À première vue, on pourrait penser que la “raison d’être” d’une société consiste simplement à partager des bénéfices. En effet l’article 1832 du code civil définissant la société dispose que :
“La société est instituée par deux ou plusieurs personnes qui conviennent par un contrat d'affecter à une entreprise commune des biens ou leur industrie en vue de partager le bénéfice ou de profiter de l'économie qui pourra en résulter”.
Or il n’en n’est rien, bien au contraire, l’entreprise ne doit pas être réduite à son profit. Au sens de la loi Pacte, cette notion revêt une signification s’éloignant de la dimension purement et simplement lucrative pour tendre vers une dimension plus durable.
Les motifs du projet de loi sont clairs sur ce point : “Ce projet d’article incite ainsi, sous la forme d’un effet d’entrainement, les sociétés à ne plus être guidées par une seule « raison d’avoir », mais également par une raison d’être”.
La raison d’être d’une société s'entend alors comme ses ambitions et intérêts supérieurs vers lesquels elle tend, qui chacun transcendent le seul intérêt financier. Ainsi, la définition d’une raison d’être permet à l'entreprise d’afficher clairement son positionnement sur des questions d’intérêt général, de dévoiler les valeurs qu’elle entend intégrer et diffuser, comme des convictions qu’elle défend.
La multiplicité des sociétés amène logiquement une multiplicité d’intérêts défendus : le développement durable, la préservation de l’environnement, le commerce équitable, le soutien de l’agriculture, la transmission du patrimoine, le progrès humain, l’éducation, la lutte contre le réchauffement climatique...

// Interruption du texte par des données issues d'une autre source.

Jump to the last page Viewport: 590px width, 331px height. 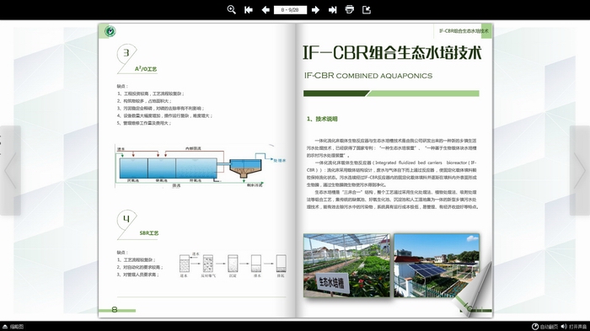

Par exemple, en mai 2020, la société Engie a précisé la raison d’être suivante dans ses statuts :
“ La raison d‘être d’ENGIE, c’est d’agir pour accélérer la transition vers une économie neutre en carbone, par des solutions plus sobres en énergie et plus respectueuses de l’environnement. Cette raison d’être rassemble l’entreprise, ses salariés, ses clients et ses actionnaires et concilie performance économique et impact positif sur les personnes et la planète. L’action d’ENGIE s’apprécie dans sa globalité et dans la durée”.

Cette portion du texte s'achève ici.